Testo |
******************************
Nella realizzazione del Ponte di Genova, Fincantieri ha avuto una parte da protagonista. L’azienda leader nel settore della cantieristica navale ha applicato tutto il suo know-how nella realizzazione delle parti più importanti.
Un percorso iniziato con il taglio della prima lamiera avvenuto l’11 marzo 2019 allo stabilimento Fincantieri Infrastructure di Valeggio sul Mincio, proseguito con l’innalzamento del primo impalcato l’1 ottobre 2019 che ha visto 7 mesi di lavoro ininterrotto per sollevare tutte le campate che compongono il nuovo ponte. Fino ad oggi con il posizionamento dell’ultima campata in acciaio ad oltre 40 metri di altezza.
Le 17.400 tonnellate d’acciaio sono state forgiate negli stabilimenti Fincantieri di tutta Italia e vi hanno lavorato più di 800 persone. L’assemblaggio e la saldatura dell’impalcatura sono state possibili grazie ad ingegneri e tecnici specializzati della controllata Fincantieri Infrastructure.
Inoltre saranno realizzate da società del gruppo Fincantieri le tecnologie e i sensori speciali che faranno del viadotto di Genova il primo “smart bridge” d’Europa.
Alla cerimonia di posizionamento dell’ultima campata del ponte, Giuseppe Bono, amministratore delegato di Fincantieri, in una intervista al “Il Secolo XIX” sulla tempistica della nuova opera ha detto: “Fare le cose per bene dovrebbe essere la normalità, e lo è per molti. Guardiamo cosa stanno facendo in questo momento tutti i professionisti della sanità. Certo, curare le persone è la loro responsabilità, ma siamo senza parole per lo spirito di abnegazione e per la cura verso il prossimo con cui lo stanno facendo. Il miracolo non è stato fare bene il ponte, ma farlo rapidamente, senza per questo venir meno agli standard di qualità e di sicurezza. È stato necessario semplificare le procedure ordinarie e affidarsi a una azienda solida come la nostra, che ha un patrimonio di risorse gestionali, ingegneristiche e tecnologiche in grado di sostenere questa e altre responsabilità. La costruzione di navi non lascia spazio a nemmeno un giorno di ritardo”.
Su quest’ultima affermazione aggiunge: “Solo nel 2019 ne abbiamo consegnate 26, tra cui 8 tra navi da crociera ed expedition cruise, e 3 navi militari, oltre ad averne varate altrettante per la nostra Marina. Questi standard operativi traslati nella realizzazione del ponte hanno fatto gridare al miracolo in un paese abituato ad aspettare anni e anni per il compimento di infrastrutture strategiche”.
Spiega poi che “un’opera simile è di per sé stessa molto complessa”, ma che “non ci sono stati aspetti che ci hanno messo in difficoltà”.
******************************
[Dati raccolti]

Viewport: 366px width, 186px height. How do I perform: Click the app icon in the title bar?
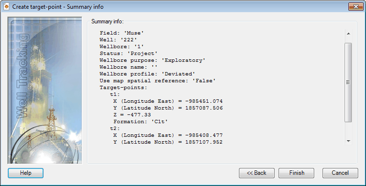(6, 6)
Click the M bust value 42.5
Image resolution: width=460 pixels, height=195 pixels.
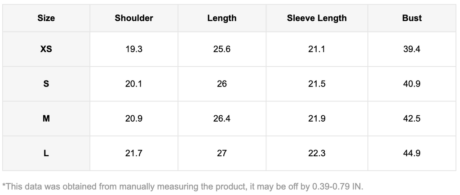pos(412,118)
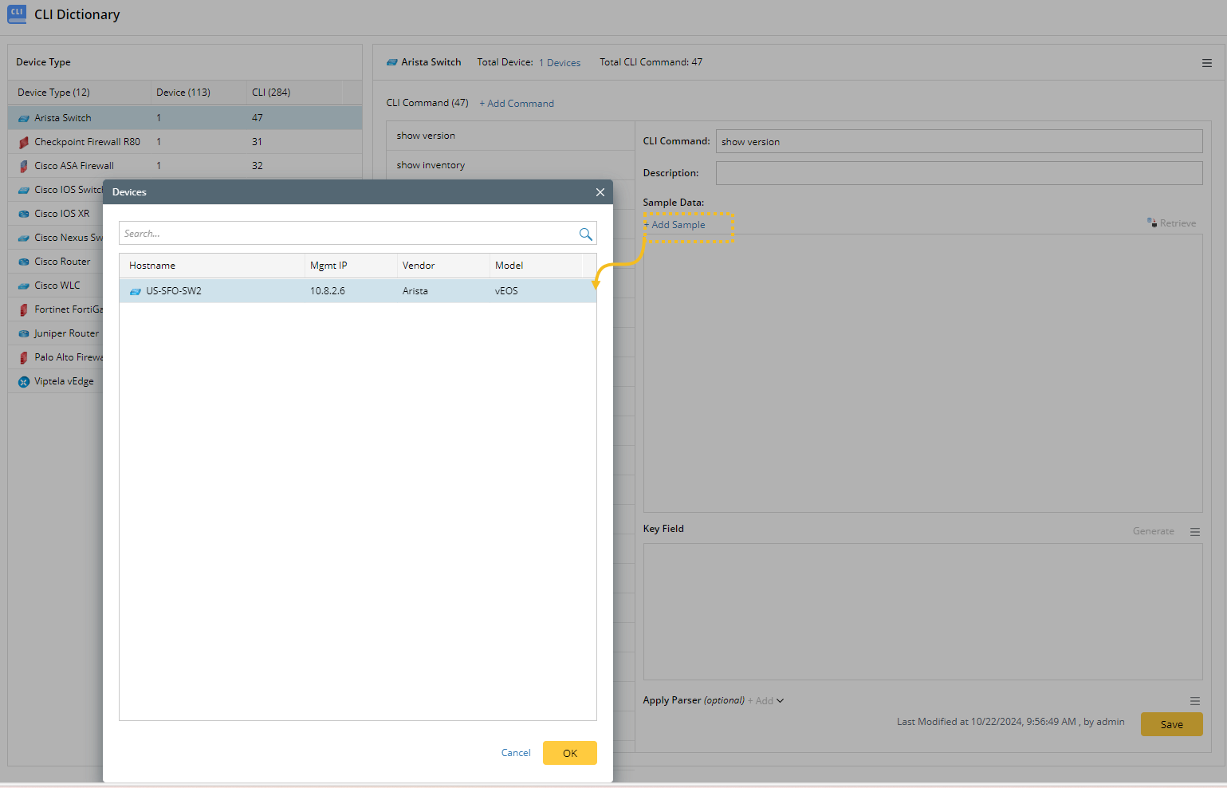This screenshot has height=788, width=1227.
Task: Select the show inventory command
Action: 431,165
******************************
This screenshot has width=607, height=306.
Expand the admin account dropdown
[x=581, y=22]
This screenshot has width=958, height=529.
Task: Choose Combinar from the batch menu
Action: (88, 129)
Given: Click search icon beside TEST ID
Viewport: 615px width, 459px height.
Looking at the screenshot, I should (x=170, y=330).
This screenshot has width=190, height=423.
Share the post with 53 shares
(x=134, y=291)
******************************
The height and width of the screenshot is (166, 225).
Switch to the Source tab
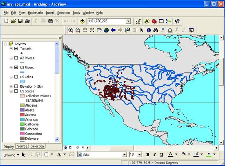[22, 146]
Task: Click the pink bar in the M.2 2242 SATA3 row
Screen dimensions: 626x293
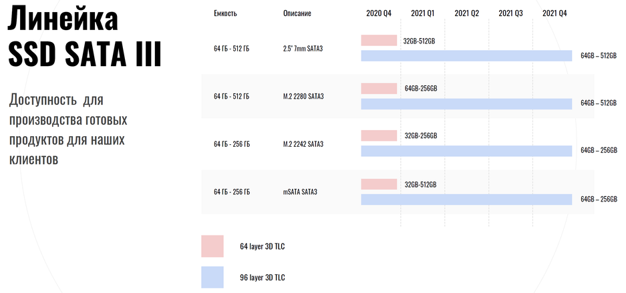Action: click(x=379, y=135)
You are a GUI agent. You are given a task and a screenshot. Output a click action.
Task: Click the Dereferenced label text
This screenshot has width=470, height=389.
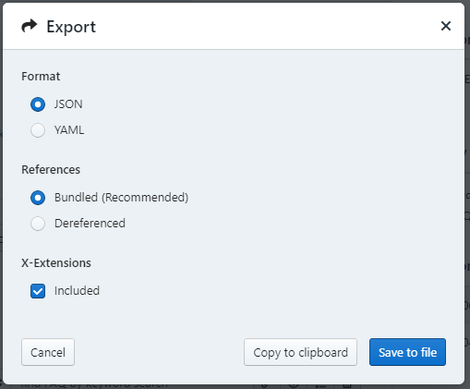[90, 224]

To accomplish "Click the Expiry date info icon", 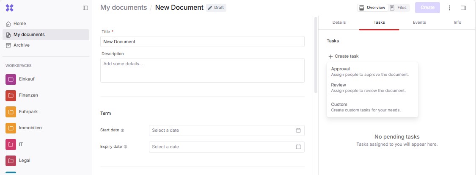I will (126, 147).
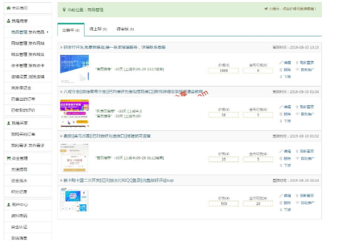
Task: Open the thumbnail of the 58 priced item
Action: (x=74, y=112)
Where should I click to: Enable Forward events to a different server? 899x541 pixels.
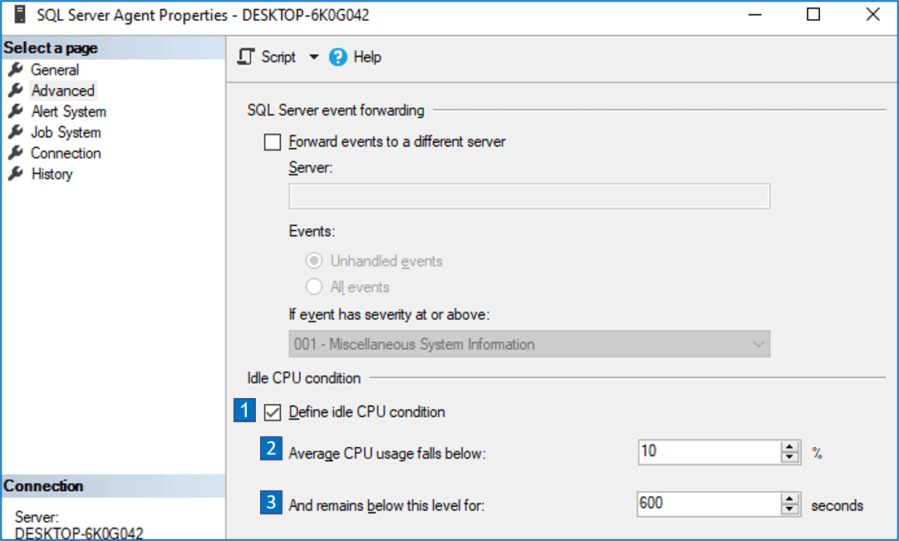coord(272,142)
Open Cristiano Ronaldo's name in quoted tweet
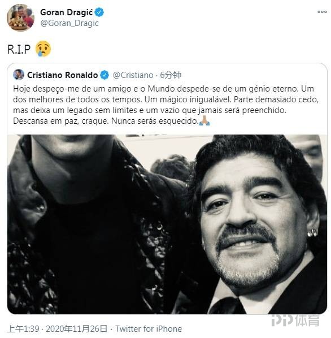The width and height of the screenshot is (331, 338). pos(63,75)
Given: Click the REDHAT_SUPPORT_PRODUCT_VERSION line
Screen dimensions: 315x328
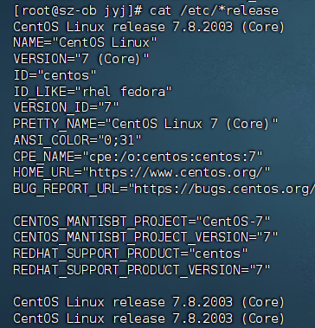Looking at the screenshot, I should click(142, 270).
******************************
Consegna | Stampa senza modifiche il passo del testo sul Ponte di Genova che comincia con le parole contenenti "Un percorso iniziato" e termina con "controllata Fincantieri Infrastructure.". Le voci raccolte sono materiale a sé, distinto dal testo.

Risposta scritta |
Un percorso iniziato con il taglio della prima lamiera avvenuto l’11 marzo 2019 allo stabilimento Fincantieri Infrastructure di Valeggio sul Mincio, proseguito con l’innalzamento del primo impalcato l’1 ottobre 2019 che ha visto 7 mesi di lavoro ininterrotto per sollevare tutte le campate che compongono il nuovo ponte. Fino ad oggi con il posizionamento dell’ultima campata in acciaio ad oltre 40 metri di altezza.
Le 17.400 tonnellate d’acciaio sono state forgiate negli stabilimenti Fincantieri di tutta Italia e vi hanno lavorato più di 800 persone. L’assemblaggio e la saldatura dell’impalcatura sono state possibili grazie ad ingegneri e tecnici specializzati della controllata Fincantieri Infrastructure.